Collected data entries —

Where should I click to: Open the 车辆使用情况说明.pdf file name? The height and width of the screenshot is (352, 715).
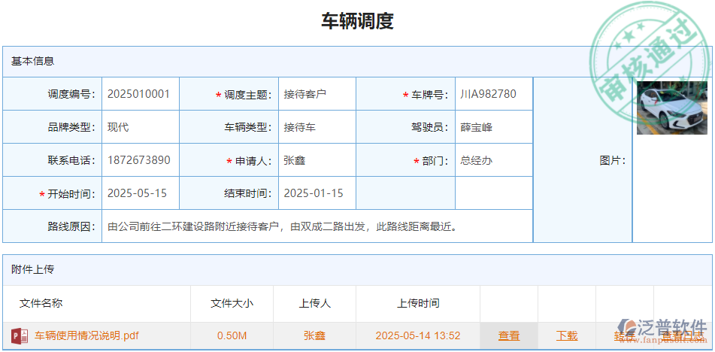coord(86,335)
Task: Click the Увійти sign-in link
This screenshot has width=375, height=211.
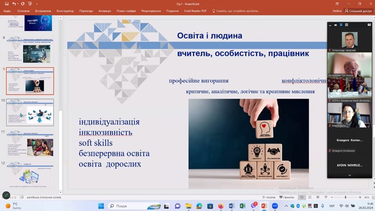Action: [x=337, y=11]
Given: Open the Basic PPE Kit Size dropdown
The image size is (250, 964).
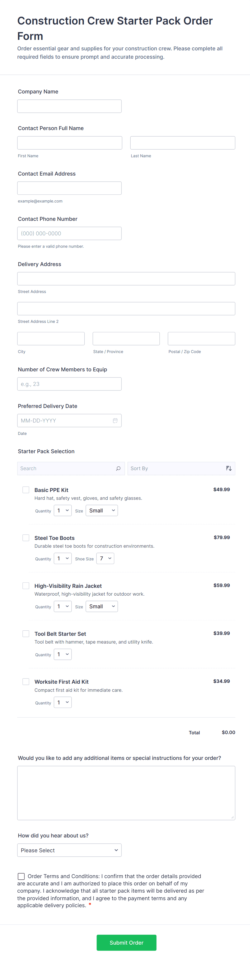Looking at the screenshot, I should click(102, 510).
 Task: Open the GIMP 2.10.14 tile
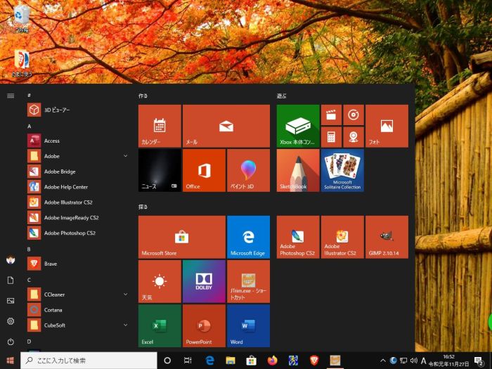tap(387, 237)
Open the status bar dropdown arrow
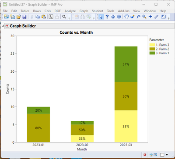The width and height of the screenshot is (175, 159). (167, 155)
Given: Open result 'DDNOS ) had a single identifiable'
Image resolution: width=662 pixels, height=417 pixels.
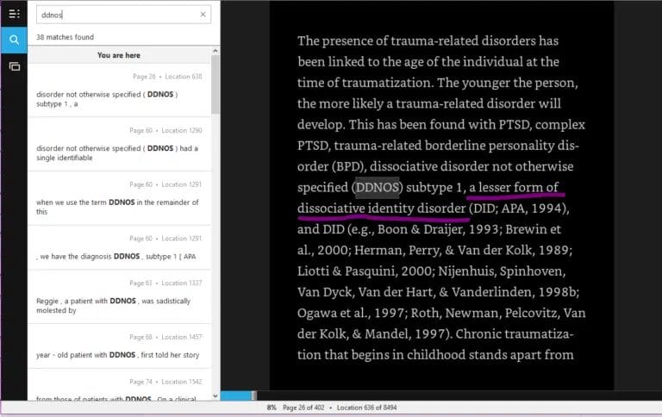Looking at the screenshot, I should 119,146.
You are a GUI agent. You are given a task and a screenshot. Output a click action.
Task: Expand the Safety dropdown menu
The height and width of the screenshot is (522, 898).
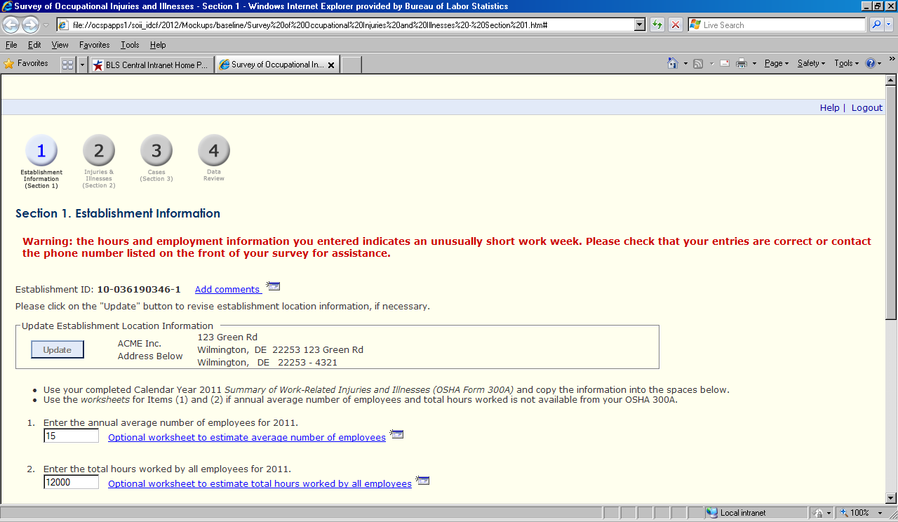click(x=811, y=63)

Task goal — Excluding the pictures, write out exactly the lines from the line that contains "Image resolution: width=662" through the end of the records.

Response to this exercise —
Image resolution: width=662 pixels, height=417 pixels.
Looking at the screenshot, I should 119,146.
You are a GUI agent. You are given a task and a screenshot. Output a click action.
Task: Expand the Safety dropdown menu
The height and width of the screenshot is (522, 898).
click(x=811, y=63)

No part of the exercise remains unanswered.